» **Work required**: Find the word "will" in the records below. List each line containing it.

(Saved entries)
============

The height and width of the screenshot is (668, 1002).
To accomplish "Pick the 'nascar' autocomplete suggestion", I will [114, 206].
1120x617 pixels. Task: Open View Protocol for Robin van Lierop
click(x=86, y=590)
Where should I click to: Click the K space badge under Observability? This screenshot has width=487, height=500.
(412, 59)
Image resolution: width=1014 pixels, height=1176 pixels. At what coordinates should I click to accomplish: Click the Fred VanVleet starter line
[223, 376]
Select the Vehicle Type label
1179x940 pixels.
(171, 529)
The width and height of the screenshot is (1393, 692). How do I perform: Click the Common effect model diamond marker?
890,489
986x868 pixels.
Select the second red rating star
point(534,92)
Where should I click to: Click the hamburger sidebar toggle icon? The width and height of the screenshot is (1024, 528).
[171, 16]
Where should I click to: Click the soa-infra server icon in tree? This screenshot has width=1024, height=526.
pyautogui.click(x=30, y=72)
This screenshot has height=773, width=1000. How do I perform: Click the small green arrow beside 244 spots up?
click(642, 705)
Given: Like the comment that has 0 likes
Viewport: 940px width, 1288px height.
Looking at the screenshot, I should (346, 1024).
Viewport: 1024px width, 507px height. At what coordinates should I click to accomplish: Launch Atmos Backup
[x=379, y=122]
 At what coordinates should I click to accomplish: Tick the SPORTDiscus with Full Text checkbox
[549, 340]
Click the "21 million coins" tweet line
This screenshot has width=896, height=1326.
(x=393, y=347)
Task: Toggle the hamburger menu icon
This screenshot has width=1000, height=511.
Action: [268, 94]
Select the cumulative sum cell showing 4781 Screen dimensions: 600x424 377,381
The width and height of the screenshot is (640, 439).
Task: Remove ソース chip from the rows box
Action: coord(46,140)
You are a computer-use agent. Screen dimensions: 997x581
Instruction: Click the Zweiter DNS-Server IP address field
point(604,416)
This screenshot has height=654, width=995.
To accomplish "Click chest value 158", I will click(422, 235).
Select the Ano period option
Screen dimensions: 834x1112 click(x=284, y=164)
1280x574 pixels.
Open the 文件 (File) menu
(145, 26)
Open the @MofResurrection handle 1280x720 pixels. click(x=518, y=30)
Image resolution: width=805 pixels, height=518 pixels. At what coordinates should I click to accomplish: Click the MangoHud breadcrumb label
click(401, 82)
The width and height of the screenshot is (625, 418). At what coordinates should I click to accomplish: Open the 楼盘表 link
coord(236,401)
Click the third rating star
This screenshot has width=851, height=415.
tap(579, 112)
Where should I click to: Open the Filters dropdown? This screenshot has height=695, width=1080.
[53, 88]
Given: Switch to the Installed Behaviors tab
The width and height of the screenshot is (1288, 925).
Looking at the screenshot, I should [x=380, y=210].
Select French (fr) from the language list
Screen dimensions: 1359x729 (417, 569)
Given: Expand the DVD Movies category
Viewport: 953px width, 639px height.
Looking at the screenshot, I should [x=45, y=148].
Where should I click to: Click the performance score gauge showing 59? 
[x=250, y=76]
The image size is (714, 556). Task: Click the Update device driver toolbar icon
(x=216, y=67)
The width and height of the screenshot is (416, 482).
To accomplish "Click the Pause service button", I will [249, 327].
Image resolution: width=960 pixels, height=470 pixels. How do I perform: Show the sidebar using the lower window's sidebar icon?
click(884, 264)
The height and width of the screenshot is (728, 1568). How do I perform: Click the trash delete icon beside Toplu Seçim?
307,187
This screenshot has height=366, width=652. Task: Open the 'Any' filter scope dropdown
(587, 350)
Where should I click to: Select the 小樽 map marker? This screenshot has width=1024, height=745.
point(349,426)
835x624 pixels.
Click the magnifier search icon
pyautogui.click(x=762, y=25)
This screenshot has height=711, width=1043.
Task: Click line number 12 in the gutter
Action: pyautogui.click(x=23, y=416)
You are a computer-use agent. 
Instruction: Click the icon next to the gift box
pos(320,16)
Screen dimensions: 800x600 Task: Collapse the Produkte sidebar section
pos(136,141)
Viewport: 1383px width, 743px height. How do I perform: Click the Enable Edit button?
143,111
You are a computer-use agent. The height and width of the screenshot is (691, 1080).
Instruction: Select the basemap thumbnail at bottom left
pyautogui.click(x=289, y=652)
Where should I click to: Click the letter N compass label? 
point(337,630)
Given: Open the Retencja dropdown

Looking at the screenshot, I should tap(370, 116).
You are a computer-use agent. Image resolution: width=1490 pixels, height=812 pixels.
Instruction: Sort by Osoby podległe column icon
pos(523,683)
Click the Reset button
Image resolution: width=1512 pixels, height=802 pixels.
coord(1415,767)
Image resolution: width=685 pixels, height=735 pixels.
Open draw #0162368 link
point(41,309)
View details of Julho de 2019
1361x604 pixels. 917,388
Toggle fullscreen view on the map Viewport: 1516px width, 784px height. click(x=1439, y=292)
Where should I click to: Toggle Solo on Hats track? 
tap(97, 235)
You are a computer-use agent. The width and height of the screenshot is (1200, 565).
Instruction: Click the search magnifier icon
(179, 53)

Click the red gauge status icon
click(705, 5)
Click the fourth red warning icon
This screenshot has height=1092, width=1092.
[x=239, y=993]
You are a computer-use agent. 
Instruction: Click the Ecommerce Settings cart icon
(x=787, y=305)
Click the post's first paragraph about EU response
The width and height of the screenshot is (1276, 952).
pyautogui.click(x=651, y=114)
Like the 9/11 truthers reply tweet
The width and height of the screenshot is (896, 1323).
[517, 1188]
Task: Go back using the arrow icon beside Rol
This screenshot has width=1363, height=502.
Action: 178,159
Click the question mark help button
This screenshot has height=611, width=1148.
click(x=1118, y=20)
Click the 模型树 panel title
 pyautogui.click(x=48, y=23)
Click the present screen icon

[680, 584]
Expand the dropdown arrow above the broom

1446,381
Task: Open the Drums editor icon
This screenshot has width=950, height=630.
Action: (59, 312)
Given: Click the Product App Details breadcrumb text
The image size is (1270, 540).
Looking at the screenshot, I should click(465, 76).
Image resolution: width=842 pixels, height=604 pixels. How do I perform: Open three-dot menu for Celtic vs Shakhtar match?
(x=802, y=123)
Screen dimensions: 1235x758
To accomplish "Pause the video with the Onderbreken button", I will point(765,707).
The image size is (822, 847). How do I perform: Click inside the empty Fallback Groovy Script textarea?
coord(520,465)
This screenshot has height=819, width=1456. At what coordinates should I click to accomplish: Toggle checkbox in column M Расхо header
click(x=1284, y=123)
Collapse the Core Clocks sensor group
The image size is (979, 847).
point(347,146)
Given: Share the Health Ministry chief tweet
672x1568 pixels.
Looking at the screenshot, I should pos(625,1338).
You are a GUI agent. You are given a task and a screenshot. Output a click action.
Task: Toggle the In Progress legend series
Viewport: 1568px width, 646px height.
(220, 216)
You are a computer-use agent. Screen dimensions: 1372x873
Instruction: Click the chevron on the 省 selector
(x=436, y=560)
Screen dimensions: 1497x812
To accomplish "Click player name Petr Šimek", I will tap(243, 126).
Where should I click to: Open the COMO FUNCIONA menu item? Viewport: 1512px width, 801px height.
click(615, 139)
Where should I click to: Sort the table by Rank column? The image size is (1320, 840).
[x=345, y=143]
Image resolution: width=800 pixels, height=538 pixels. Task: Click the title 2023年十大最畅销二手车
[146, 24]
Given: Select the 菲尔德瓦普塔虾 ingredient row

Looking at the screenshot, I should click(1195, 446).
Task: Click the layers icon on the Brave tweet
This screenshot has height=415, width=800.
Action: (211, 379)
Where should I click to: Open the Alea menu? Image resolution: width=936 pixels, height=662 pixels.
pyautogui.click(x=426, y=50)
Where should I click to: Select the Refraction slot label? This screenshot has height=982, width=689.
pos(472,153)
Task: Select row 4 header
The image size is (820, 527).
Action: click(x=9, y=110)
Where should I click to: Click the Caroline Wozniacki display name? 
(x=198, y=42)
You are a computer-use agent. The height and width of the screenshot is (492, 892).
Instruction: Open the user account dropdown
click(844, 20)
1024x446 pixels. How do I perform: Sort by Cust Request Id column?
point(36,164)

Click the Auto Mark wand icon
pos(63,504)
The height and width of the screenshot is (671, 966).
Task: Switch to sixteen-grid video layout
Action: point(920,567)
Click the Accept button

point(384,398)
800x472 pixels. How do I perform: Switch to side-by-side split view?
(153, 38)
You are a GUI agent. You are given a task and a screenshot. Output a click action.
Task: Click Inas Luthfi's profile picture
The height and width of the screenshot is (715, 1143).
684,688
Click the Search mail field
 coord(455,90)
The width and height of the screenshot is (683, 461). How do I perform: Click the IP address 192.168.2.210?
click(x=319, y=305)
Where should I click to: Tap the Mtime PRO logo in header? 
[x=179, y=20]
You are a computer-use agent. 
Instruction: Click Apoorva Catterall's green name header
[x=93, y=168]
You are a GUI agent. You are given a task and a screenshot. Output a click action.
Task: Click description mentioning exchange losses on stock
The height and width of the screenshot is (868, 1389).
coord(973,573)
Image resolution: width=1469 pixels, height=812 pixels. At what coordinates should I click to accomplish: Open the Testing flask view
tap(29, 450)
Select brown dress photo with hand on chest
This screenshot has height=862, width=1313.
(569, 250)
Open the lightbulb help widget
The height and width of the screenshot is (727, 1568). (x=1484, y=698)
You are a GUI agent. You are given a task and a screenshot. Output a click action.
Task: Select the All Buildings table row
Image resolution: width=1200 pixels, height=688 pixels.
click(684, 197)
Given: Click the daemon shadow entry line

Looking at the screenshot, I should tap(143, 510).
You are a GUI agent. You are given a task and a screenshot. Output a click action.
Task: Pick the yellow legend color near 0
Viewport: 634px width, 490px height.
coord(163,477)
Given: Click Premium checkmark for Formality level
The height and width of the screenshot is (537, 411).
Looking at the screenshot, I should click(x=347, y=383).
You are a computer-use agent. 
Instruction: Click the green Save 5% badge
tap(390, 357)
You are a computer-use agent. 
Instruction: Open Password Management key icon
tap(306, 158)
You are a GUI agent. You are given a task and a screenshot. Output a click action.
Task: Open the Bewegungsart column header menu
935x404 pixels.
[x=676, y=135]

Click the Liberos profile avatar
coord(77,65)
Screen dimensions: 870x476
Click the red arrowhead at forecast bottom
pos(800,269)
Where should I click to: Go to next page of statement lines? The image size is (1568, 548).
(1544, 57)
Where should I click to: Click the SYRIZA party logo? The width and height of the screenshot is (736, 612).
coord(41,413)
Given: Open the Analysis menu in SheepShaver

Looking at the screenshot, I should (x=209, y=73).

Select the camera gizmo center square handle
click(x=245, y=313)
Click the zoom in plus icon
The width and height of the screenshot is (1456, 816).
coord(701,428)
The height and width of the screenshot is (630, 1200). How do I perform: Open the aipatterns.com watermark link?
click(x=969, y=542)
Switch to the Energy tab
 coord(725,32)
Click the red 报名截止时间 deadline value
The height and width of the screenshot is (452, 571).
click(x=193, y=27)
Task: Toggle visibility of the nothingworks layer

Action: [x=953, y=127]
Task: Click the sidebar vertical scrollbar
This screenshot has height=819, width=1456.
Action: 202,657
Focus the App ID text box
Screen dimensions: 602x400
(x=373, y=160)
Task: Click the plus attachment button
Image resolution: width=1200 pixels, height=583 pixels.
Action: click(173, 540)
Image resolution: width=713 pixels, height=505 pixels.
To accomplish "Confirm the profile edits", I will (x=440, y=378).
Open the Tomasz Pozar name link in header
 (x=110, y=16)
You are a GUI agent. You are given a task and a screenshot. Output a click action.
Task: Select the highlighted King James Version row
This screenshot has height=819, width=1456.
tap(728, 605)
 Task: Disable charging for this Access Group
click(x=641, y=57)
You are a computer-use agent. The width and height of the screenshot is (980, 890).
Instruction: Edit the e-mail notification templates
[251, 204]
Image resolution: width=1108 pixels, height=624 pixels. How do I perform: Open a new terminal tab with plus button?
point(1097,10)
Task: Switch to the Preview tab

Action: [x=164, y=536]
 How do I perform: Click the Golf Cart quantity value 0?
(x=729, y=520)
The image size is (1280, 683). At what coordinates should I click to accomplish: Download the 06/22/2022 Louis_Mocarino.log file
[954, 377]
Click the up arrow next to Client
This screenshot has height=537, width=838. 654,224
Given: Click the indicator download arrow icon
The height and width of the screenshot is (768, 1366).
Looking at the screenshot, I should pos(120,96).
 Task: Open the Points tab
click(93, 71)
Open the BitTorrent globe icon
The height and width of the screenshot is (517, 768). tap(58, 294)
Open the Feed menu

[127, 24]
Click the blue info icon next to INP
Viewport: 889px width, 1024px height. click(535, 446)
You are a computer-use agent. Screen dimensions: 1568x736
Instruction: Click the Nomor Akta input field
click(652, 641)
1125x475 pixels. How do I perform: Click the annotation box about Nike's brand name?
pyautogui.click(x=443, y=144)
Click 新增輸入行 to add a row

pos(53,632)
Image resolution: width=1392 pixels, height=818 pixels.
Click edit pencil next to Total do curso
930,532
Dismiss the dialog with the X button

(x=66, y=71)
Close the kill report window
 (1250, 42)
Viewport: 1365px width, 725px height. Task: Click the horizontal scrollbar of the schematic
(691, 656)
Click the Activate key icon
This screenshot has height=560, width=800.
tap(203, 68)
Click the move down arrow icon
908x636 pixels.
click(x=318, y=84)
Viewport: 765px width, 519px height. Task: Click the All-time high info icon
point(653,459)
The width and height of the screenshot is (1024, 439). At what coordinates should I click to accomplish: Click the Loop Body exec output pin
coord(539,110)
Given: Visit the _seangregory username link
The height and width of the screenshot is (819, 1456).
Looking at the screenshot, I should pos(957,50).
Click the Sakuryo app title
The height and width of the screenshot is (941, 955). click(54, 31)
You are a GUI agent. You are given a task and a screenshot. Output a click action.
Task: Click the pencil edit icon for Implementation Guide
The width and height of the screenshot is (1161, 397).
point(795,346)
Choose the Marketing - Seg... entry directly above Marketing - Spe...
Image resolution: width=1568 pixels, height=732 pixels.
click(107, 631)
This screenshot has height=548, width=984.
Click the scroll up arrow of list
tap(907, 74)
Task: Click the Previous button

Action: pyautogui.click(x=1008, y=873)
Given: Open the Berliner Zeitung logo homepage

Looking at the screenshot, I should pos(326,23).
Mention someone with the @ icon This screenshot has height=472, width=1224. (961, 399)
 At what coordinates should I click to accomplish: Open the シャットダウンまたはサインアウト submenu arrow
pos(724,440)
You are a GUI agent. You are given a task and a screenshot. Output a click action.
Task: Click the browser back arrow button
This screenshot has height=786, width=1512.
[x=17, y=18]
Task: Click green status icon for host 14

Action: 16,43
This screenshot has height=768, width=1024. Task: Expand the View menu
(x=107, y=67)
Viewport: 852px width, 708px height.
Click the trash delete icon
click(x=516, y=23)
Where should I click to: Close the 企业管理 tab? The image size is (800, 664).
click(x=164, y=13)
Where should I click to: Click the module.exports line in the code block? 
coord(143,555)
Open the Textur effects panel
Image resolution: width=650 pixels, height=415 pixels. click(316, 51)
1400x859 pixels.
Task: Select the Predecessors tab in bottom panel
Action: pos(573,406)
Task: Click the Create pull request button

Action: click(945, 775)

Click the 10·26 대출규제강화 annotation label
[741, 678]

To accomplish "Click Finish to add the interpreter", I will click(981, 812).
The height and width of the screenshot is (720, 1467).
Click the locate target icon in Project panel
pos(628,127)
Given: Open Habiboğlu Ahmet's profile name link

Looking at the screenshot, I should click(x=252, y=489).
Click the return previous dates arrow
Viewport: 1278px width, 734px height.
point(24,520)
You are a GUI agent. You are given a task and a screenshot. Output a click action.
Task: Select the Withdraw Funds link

============

» **Response**:
To accomplish "Pick the 'nascar' autocomplete suggestion", I will [114, 206].
To accomplish "Click chest value 158", I will click(422, 235).
To accomplish "Click the Pause service button", I will [249, 327].
To accomplish "Pause the video with the Onderbreken button", I will point(765,707).
To accomplish "Click player name Petr Šimek", I will tap(243, 126).
To accomplish "Confirm the profile edits", I will (x=440, y=378).
To accomplish "Click Finish to add the interpreter", I will click(981, 812).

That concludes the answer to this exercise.